Records for the task:
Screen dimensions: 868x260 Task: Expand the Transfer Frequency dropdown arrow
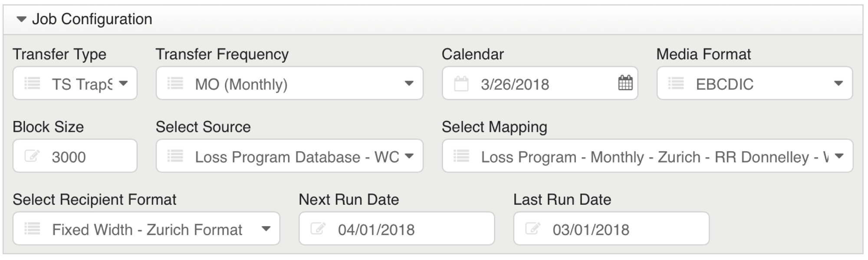tap(409, 83)
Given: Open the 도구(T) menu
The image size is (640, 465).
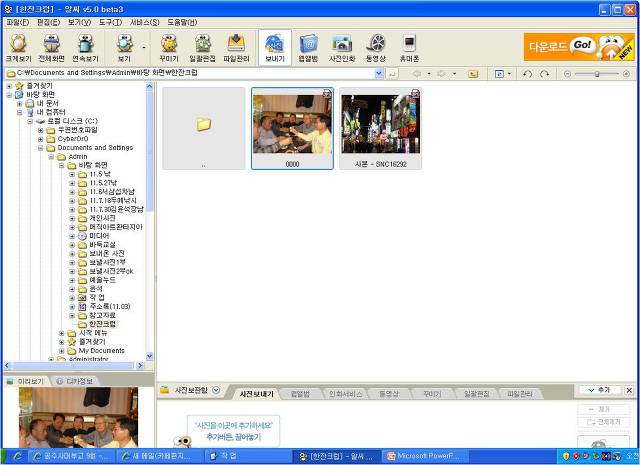Looking at the screenshot, I should tap(110, 22).
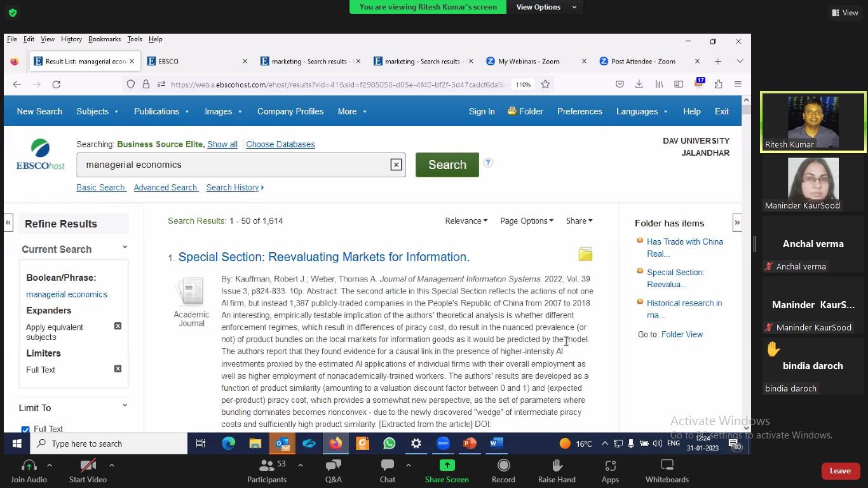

Aim of the task: I would like the data above transcribed exactly, with its pictures left out.

Response:
Screen dimensions: 868x260 Task: Expand the Transfer Frequency dropdown arrow
tap(409, 83)
Given: Open the 도구(T) menu
The image size is (640, 465).
Looking at the screenshot, I should tap(110, 22).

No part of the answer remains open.